Sarah has just come back into the kitchen when she hears a noise outside. The dogs hear it too; both of them go to the front door, barking. Basil is wagging his tail.

She opens the door, expecting to see Aiden, but no one is there. Nevertheless Basil and Tess both rush out into the yard and disappear into the shadows. The security light, attached to the side of the workshop, comes on. Sarah thinks it might be a fox, although they do not often appear this far out of the village.

‘Hello?’ she calls. Just to make sure.

Then she can hear a voice and a man steps out of the shadows near the side of the house, both dogs scampering around him. Tess leaves him and comes back to Sarah, runs into the house.

It’s Will.

‘Hi!’ he calls cheerfully.

‘Hello, Will,’ Sarah says. ‘What are you doing here?’

‘Well,’ he says, finally pushing Basil out of the way and reaching the door, ‘I could say I was passing, but that would be… you know… a bit of a fib.’

‘Come in,’ she says, because she can’t leave him outside on the doorstep, can she?

He is wearing a thin hoodie, and has his guitar slung over his back, along with a rucksack. As he removes the guitar case and then the bag, she gets a sense of the weight of it from the way his arm strains, placing it gently on the floor. Basil sniffs at it hopefully and wags his tail. ‘Nothing in there for you, matey,’ Will says, rubbing the top of the dog’s head. ‘Sorry, old lad.’

‘Would you like a drink?’ Sarah asks. ‘Tea?’

‘That’d be great, thanks. If you were making one.’

He pulls out a chair and sits at the dining table.

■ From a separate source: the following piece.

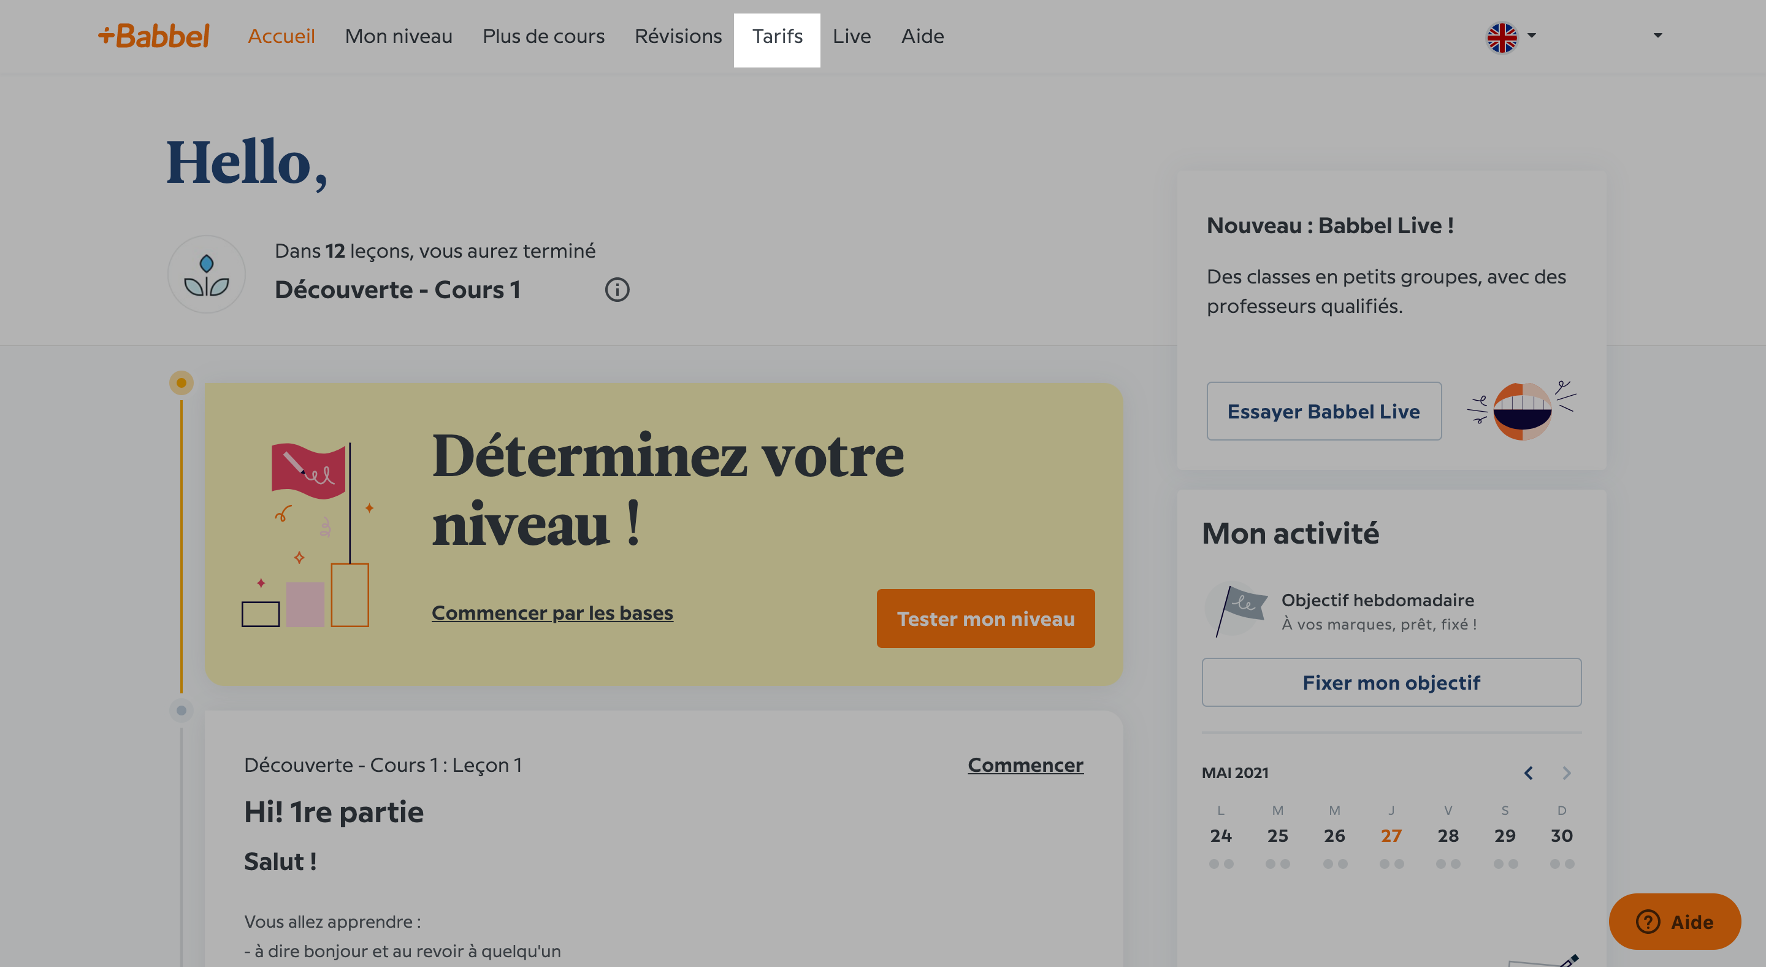Click the talking mouth Babbel Live illustration
1766x967 pixels.
[1522, 410]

‘I thought you were house-sitting?’ she asks, because it’s patently obvious from the bag that he isn’t.

‘Ah,’ he says, ‘I got the dates wrong. Really awkward – it’s next weekend, not this weekend.’

‘And they can’t put you up in the meantime?’

He pulls a face. ‘It seems they can’t, no.’

She puts a mug on the table in front of him, and he wraps his hands around it. Already Sarah knows where this is heading, and at the same time as trying to fend it off, think of an excuse, she’s already feeling sorry for him. He’s only a little bit older than Louis, for God’s sake. She can’t turn him out, can she?

‘Have you got nowhere else to go?’

He looks down into his tea forlornly. Doesn’t speak.

‘Will,’ Sarah says, ‘look at me.’

He shakes his head, and doesn’t look up.

A second later he covers his face with his hands.

‘Hey,’ she says. ‘It’s okay.’

Sarah places a comforting hand on his upper arm, waits for him to recover. It takes some minutes. He doesn’t make a sound, doesn’t look up, but his shoulders tremble. Even through the hoodie he feels cold to the touch.

Eventually he wipes his eyes roughly on his sleeve, breathes in, and presents her with a smile. ‘Sorry,’ he says. ‘Sorry about that.’

‘It’s okay,’ she says again.

‘Yeah,’ he goes on, brightly, ‘so I was wondering whether I could be really cheeky and sleep on your sofa for a couple of nights.’

He doesn’t look at her while he asks, as if he is already expecting her to say no.

‘I don’t have anyone else I can ask,’ he says, ‘and I know it’s a big deal but I know you’ve got that separate cottage, and I wondered if you might need someone to – you know – keep an eye on it for you?’